Defense attorney Alex Stranger said Smith met with Kody Swearngin and he requested she bring controlled substances into the prison.

Swearngin arranged to have people teach Smith how to do it and included some cajoling, including telling her, “Don’t chicken out on me,” Stranger said.

“There was no gang involved, but if she hadn’t done it, there could have been repercussions. So, she did it. So she did. Obviously it was wrong, but it’s not something she would have done without his request and cajoling,” Stranger said.

“He knew what he was getting into. He was very much driving the bus on making this happen, not her. Not that that excuses her behavior, but under the circumstances, this was a very significant event for her. I have no doubt she ever will do anything like this again.

Then Stranger read a statement written by Smith.

“I apologize to Kody. Aug. 13 is a day I will never forget for rest of my life. If I had known death was going to be a result, I never would have done it.
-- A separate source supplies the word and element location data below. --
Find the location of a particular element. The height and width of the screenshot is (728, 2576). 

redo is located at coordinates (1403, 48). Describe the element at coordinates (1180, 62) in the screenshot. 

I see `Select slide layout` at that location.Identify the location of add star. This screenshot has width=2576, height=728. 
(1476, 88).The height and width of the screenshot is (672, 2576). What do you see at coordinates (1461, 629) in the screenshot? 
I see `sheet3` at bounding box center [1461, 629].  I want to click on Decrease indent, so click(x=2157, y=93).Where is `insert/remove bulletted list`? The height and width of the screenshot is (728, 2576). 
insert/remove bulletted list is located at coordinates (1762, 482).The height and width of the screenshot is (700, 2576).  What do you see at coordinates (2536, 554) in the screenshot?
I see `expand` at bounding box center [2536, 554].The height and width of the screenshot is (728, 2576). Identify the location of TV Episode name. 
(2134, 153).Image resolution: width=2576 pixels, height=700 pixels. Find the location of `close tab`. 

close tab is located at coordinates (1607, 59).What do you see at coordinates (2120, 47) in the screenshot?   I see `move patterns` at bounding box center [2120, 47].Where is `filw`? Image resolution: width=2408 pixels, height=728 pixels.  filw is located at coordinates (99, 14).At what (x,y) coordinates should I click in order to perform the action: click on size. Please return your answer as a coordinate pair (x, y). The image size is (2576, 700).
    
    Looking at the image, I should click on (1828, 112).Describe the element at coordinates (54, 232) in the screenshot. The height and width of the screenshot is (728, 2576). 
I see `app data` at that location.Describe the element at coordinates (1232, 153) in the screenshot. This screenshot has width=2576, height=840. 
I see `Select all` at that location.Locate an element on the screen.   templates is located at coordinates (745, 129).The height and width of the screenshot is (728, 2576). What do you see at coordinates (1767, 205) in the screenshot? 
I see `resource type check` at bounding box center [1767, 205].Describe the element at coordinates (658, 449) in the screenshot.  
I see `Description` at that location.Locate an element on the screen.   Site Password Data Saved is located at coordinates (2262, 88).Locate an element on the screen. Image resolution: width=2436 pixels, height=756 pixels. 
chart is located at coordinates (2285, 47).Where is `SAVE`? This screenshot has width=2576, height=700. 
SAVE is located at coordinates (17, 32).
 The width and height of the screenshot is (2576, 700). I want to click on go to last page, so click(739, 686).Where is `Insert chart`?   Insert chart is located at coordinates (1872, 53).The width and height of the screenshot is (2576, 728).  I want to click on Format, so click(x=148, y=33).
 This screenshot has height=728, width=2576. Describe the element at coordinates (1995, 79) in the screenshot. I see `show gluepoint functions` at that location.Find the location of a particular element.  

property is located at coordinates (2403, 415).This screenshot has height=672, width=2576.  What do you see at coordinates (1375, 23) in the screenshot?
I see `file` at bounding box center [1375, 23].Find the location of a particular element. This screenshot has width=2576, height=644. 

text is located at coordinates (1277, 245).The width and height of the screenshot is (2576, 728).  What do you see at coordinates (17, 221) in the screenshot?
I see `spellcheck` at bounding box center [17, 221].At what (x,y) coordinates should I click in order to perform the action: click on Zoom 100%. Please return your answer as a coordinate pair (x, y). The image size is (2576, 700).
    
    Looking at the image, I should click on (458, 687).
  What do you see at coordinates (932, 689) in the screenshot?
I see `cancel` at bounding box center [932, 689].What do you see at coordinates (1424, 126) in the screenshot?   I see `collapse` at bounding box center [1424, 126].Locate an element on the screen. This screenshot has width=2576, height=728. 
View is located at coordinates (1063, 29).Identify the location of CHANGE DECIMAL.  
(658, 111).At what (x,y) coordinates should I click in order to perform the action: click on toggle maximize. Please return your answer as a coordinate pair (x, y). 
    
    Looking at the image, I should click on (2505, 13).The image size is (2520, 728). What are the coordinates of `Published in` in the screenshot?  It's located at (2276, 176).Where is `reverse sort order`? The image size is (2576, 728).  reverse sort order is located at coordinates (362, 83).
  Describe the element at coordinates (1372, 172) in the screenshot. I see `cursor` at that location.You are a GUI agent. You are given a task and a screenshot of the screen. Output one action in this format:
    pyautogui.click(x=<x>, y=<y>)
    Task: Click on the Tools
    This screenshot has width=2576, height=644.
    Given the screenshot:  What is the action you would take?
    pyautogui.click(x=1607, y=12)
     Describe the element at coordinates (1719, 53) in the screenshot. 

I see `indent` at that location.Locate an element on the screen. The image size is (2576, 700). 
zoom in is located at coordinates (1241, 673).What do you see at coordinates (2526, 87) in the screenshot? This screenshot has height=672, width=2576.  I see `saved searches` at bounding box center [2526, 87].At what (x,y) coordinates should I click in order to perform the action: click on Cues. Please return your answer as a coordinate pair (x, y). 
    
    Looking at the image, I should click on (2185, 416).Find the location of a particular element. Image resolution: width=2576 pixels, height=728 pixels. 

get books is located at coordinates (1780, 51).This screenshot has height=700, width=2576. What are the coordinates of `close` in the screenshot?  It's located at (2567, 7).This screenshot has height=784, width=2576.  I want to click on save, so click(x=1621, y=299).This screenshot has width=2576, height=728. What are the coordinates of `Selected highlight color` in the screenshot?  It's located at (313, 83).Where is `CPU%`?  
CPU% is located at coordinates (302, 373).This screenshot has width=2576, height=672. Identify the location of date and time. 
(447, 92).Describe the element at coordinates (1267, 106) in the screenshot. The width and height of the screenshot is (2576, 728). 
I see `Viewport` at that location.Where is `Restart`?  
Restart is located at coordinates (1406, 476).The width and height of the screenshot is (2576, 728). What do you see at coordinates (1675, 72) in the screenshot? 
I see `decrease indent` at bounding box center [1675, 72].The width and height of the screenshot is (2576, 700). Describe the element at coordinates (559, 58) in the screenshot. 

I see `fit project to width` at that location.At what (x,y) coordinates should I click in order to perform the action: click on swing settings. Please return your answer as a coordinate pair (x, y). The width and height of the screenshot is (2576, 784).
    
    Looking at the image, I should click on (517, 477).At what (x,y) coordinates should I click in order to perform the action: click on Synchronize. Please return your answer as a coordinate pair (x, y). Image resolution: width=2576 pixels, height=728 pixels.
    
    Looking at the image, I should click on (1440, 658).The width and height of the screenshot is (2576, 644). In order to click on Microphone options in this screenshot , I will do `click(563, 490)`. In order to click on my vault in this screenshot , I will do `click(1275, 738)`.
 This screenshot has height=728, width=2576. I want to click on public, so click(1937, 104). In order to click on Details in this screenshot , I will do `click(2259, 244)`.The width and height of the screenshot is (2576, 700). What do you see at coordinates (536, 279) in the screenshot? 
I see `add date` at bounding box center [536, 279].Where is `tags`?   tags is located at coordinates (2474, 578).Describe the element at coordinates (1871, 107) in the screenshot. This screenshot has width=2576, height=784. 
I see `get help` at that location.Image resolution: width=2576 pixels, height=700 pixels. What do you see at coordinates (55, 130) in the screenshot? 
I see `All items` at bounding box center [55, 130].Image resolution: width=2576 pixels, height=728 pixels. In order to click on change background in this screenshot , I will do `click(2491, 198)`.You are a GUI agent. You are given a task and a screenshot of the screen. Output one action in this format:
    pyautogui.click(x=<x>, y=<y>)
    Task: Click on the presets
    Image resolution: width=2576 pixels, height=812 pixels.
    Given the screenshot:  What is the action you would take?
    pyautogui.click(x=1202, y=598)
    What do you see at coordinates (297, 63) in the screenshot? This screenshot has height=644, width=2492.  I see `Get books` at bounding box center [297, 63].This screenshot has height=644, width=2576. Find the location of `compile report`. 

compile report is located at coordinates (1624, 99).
I didn’t like it or agree to it, which is why I dragged my feet on it,” her statement said.

“Kody and I were trapped in the same puzzle, the puzzle of addiction. I have a good brain and a good heart. I’m not a bad person. I just made a bad decision that day. I’m sorry I didn’t try to change his mind. I’m sorry for being so weak. I promise to spend the rest of my life making things right for Kody’s family.”

Clallam County Superior Court Judge Brent Basden said he’s never believed in blaming the victims of crimes.

“Whatever role he played, he suffered the ultimate price. I appreciate the approach to this case. The defendant appears to accept responsibility,” he said.

That’s not an indication of his absolute concern when drugs are brought into the corrections system, Basden said.

“It’s not just a danger to the inmates but the corrections officers and their families. This reflects your understanding of that. What I’m wondering is if drugs contributed, if you might be helped with a (Drug Offender Sentencing Alternative).

“I make that finding based upon her representation of that kind of co-dependency with the victim. Hopefully there are programs in place so when you leave that facility, you are better equipped to function in society,” he said.

Clallam Bay staff called in “advanced lift support/CPR in progress” at about 6 p.m. Aug. 13 for an inmate who was not breathing, according to an Aug. 15 email from Clallam County Sheriff Brian King.

The inmate, later identified as Swearngin, was declared deceased by the medical staff and a Clallam County deputy arrived about 7 p.m. that night to begin the death investigation, the OPNET release stated.

A deputy coroner with the Clallam County Coroner’s Office arrived and took evidence samples from Swearngin that later tested positive for methamphetamine, OPNET said.

Investigators from the state Department of Corrections Investigation and Intelligence Unit reviewed records and video surveillance that revealed Smith had visited Swearngin just hours prior to his death, the release stated.

Further review of video showed Smith provided Swearngin with a small package, which he swallowed, the release added.